= Ecumenical Plötzensee Days =

The Ecumenical Plötzensee Days (Ökumenische Plötzenseer Tage) are an annual event, commemorating martyrs and victims of National Socialism. They take place at the catholic commemoration church Maria Regina Martyrum and at the Protestant Church of Plötzensee.

The events take place around January 23, Helmuth James Graf von Moltke's day of death, and January 27, the International Holocaust Remembrance Day. Besides cultural programs as performances of opera, concerts or theater, lectures and vespers are fixed parts in the calendar of events.
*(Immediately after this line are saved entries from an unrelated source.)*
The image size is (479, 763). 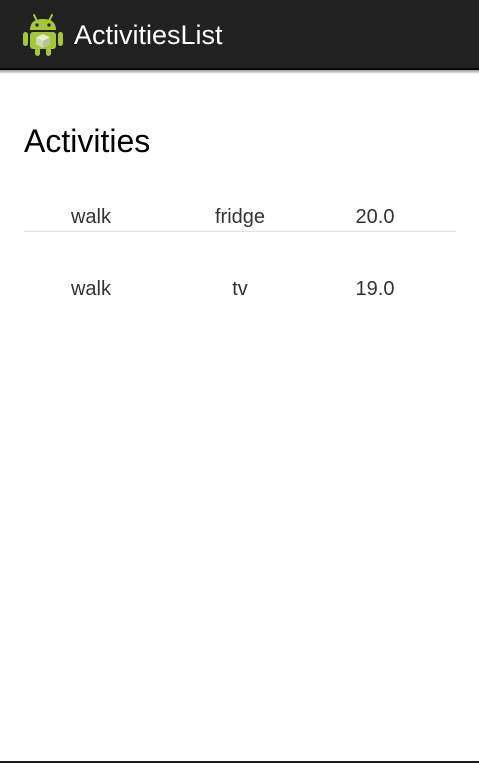 What do you see at coordinates (43, 35) in the screenshot?
I see `android-robot-icon` at bounding box center [43, 35].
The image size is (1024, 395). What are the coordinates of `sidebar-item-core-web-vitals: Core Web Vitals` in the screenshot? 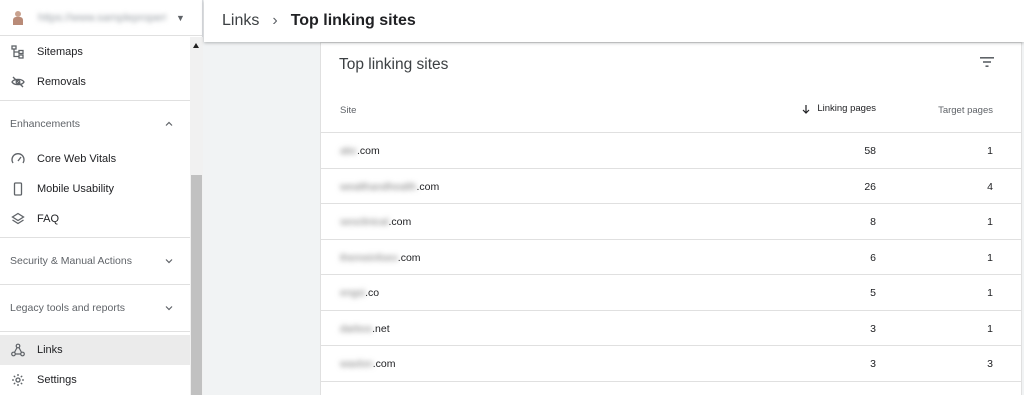 It's located at (95, 159).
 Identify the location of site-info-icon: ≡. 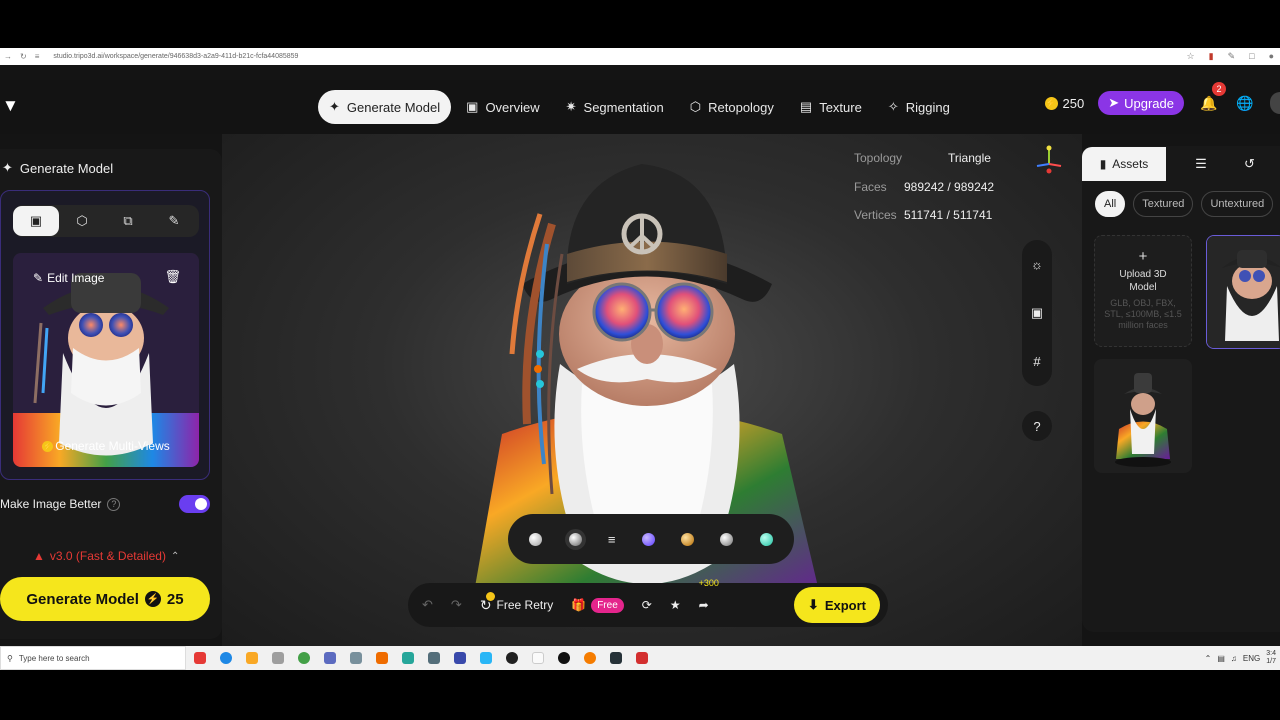
(38, 56).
Clarita von Trott zu Solz, Rosemarie Reichwein (1992), Bishop Albrecht Schönherr (1996), Friedrich-Wilhelm Marquardt (1998), Jizchak Schwersenz (1999), Günter Brakelmann (2009) and Andreas Maislinger have been lecturing or preaching among others.

==Topics==
- 1992: The Kreisau Circle and its meaning today
- 1993: Renate Wind: „Dem Rad in die Speichen fallen“ – Dietrich Bonhoeffer
- 1994: Friedrich Georgi: „Wir haben das Letzte gewagt“; Wörmann: „Widerstand in Charlottenburg“
- 1995: Helmuth James Graf von Moltke’s 50th anniversary of death
- 1996: Dietrich Bonhoeffer and the preaching seminar in Finkenwalde
- 1997: Sigrid Jacobeit: Ravensbrück
- 1998: Being Christian after Auschwitz
- 1999: Jizchak Schwersenz
- 2000: Hans Krasa: Brundibár
- 2002: Ecumenical Vespers
- 2003: Harald Poelchau
- 2005: "60 years later"
- 2006: Dietrich Bonhoeffer’s 100th birthday
- 2007: "Mother Marija Skobtsova – Martyr of Ravensbrück"
- 2008: "Locations of audacity" („Silent heroes")
- 2009: Helmuth James von Moltke – in the land of godless people.